◆ **DIRECTION**:
Using the profile of Li’l Chuck below, decide whether each statement agrees with it. For each, answer yes or no and quote the words from the profile that settle it.
1. David Thorpe spent the last decade in Christchurch’s Black Velvet Band.
2. Thorpe first saw a one-man band on a street in London.
3. Li’l Chuck plays the kick drum with his right foot.

Li’l Chuck: Going It Alone

by Sammy Jay Dawson

Li’l Chuck: Going It Alone

Though the name Li’l Chuck may not ring many bells, perhaps David Thorpe aka Davey Backyard Music will. Having spent the last decade in Christchurch’s Black Velvet Band, as well as various other projects, for Thorpe, originally of UK origin, Li’l Chuck – The One Man Skiffle Machine is his chance to pay tribute to the musical glories of the past, as Sammy Jay Dawson discovers.

Inspired by the sounds of early jazz, western swing, ragtime, blues and folk, Li’l Chuck – The One Man Skiffle Machine is the culmination of a lifetime obsessing over music from the good old days for Christchurch musician David Thorpe.

“This isn’t my first ever project. I’ve been involved in a lot of things over the years, and they’ve all taught me little things, but this is the first where it’s 100% me. I’ve written everything, performed everything, been in charge of every aspect of release and promotion. It’s truly a labour of love, and feels like something I’ve been working up to all these years.””

Li’l Chuck’s left and right feet are busy stomping the kick drum and hi-hat respectively, and while his guitar and harmonica skills are immediately impressive, it’s his art as a story-teller that propel his songs to life.

“In Manchester in the late ’80s, while walking down the street I saw a bloke playing hi-hat, kick drum, resonator guitar, harmonica and singing. It was mind-blowing. I’d never seen a resonator guitar before, or for that fact anyone doing anything so raw without accompaniment. He was called The Little Big Band. I bought his cassette and loved it.

“At the time I was really into classic metal, AC/DC, Def Leppard etc., but because of my love for those bands I’d started to work backwards and discovered the blues. So to find this artist playing old blues songs, Dylan songs, it really started to expand my musical horizons. It was like a light bulb going off in my head. From there I delved into many styles of roots music.

◆ **PROVIDED DATA**:
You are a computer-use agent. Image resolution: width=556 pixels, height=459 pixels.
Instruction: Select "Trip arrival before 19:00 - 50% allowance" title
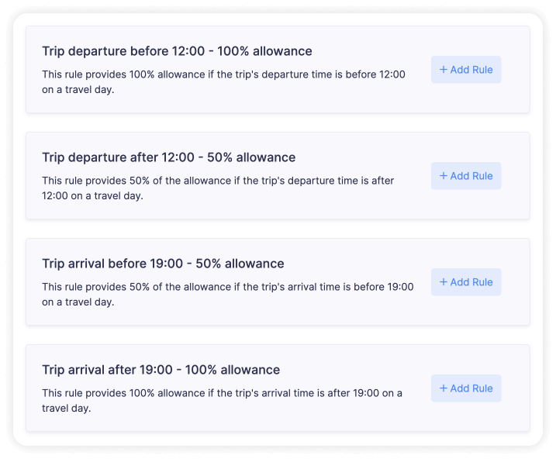[x=163, y=264]
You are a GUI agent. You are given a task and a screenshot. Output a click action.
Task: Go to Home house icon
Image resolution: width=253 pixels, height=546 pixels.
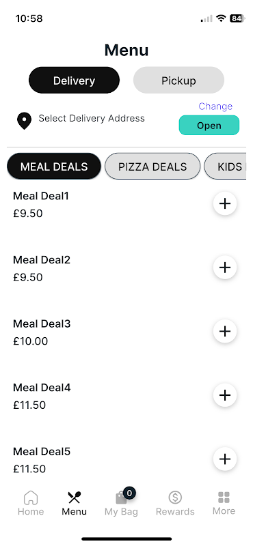(x=31, y=498)
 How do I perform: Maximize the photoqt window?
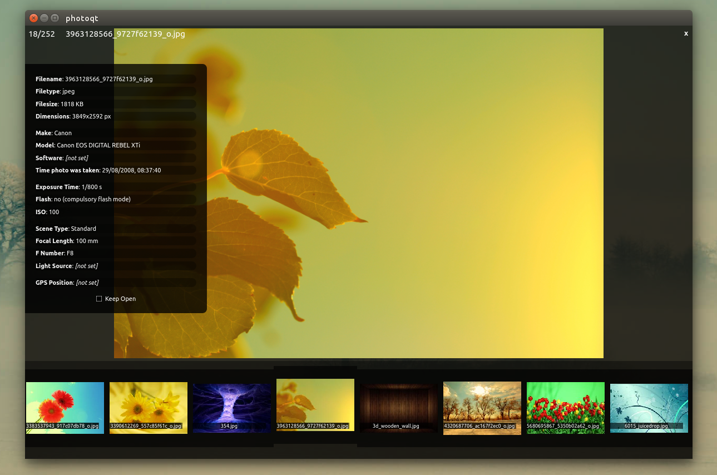pos(55,18)
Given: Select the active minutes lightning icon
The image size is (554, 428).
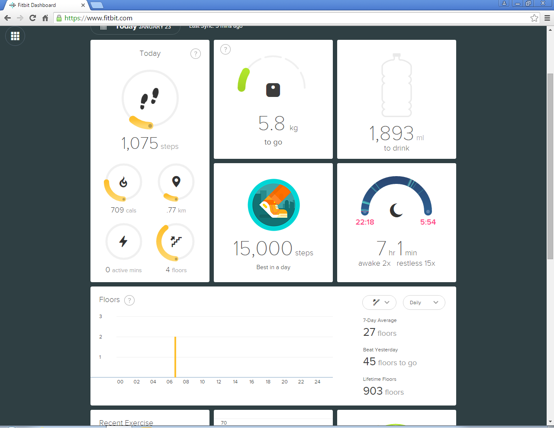Looking at the screenshot, I should tap(123, 241).
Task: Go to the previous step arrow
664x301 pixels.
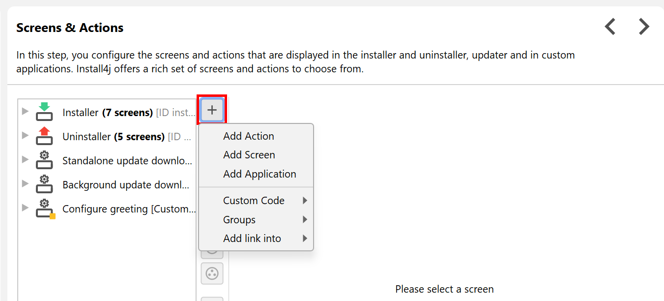Action: tap(610, 27)
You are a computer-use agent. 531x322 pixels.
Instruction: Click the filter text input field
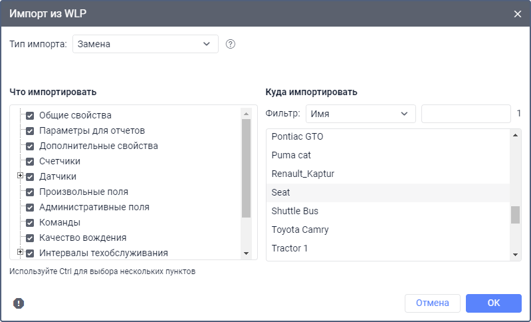click(x=465, y=114)
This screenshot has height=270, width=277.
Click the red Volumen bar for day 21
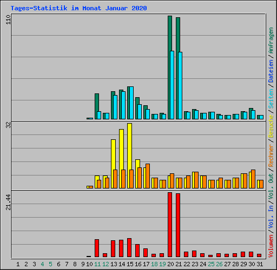point(178,225)
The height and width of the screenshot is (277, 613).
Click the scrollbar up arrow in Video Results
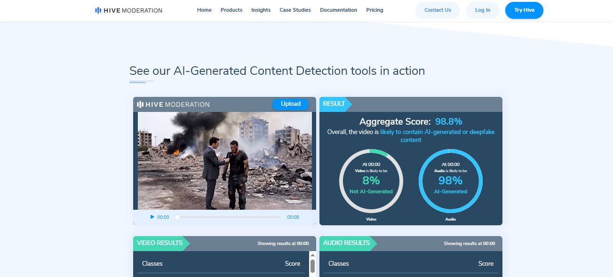point(312,255)
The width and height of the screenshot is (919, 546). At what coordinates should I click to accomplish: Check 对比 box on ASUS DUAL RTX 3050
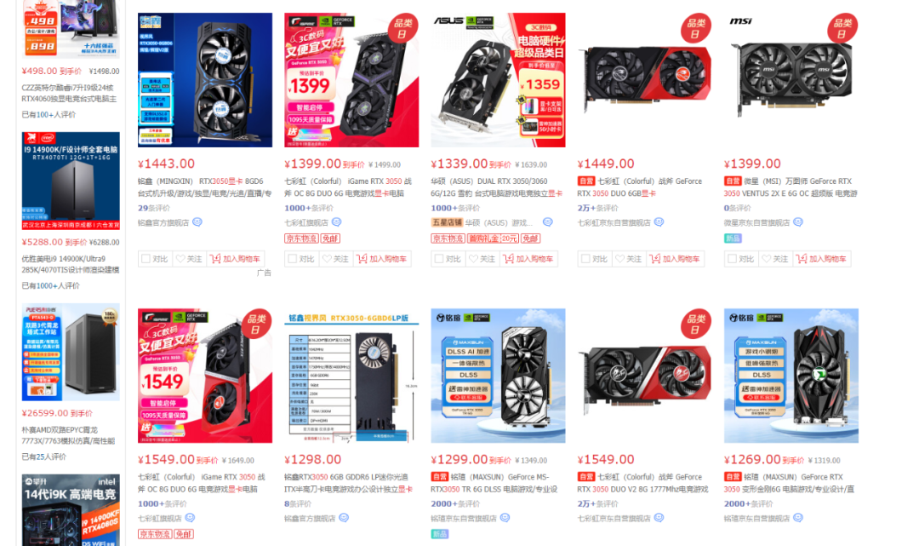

◆ **FINAL ANSWER**:
1. Yes: "Having spent the last decade in Christchurch’s Black Velvet Band"
2. No: "In Manchester in the late ’80s, while walking down the street I saw a bloke playing hi-hat, kick drum, resonator guitar, harmonica and singing."
3. No: "Li’l Chuck’s left and right feet are busy stomping the kick drum and hi-hat respectively"